A los pájaros insomnes

A los pájaros insomnes, que interrumpieron el silencio de la noche de difuntos, mientras tendía la ropa y pensaba que, pasados más de catorce años de su muerte, ya son más las horas dedicadas a olvidarla que las empleadas en quererla, tarea de la que dimitía a menudo, a expensas de su inmortalidad. A los pájaros insomnes, decía, por estar ahí.

Durante muchos años pensé que el día de difuntos era un homenaje que se pegaban los vivos a costa de los muertos, dando graciosas muestras de su humanidad al participar de un ritual colectivo que existía antes de que las civilizaciones tomaran conciencia de sí mismas. Ahora, sin embargo, esta raza tan conscientemente ignorante del guion de la obra, actúa como plañidera ante las tumbas, finge creer, mira al mármol, cuando es mármol y no vulgar caliza, y reza letanías aprendidas de las que renegó cuando descubrió, por ejemplo, el prohibido placer que le proporcionaba su entrepierna. Dedica 364 días a olvidar y acude puntual a su cita con la costumbre, de la que toma fotografías.

Quiso el cielo hacer llover y salpicar esta nueva fiesta del disfraz y la máscara del gris que solía acompañarla, al menos en este punto de la geografía donde se celebra un homenaje diario a Baco y sus secuaces.

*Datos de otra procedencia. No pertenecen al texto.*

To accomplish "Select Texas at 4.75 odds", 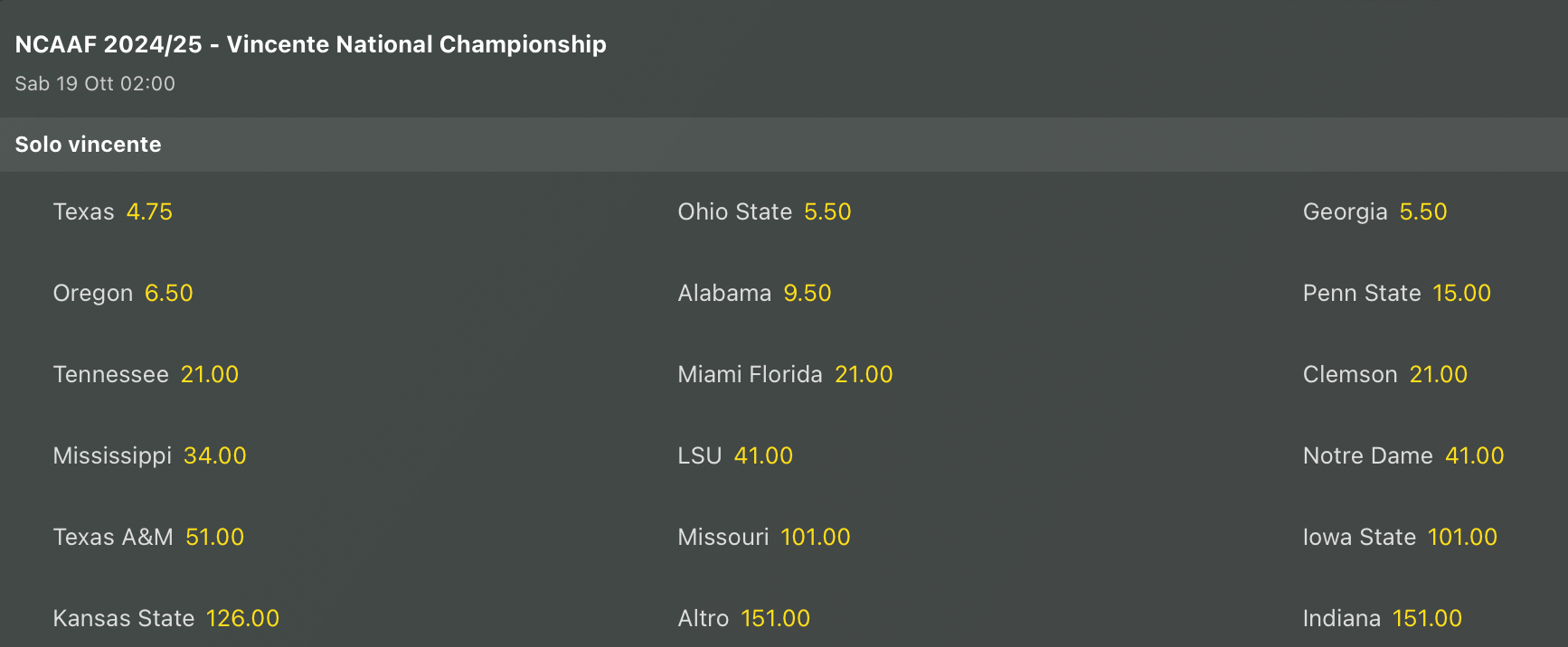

En La Rioja, la muerte de Mufasa, que a tantos padres suplió en la incómoda pedagogía de la mortalidad de la carne y la finitud del tiempo disponible, se festejó con un vino y una tapa en la Laurel. “Todos los hombres mueren, pero no todos los hombres beben”, me dice Jaime, un personaje que intentaré elevar a la mitología logroñesa, citando de un modo libre la famosa frase de William Wallace.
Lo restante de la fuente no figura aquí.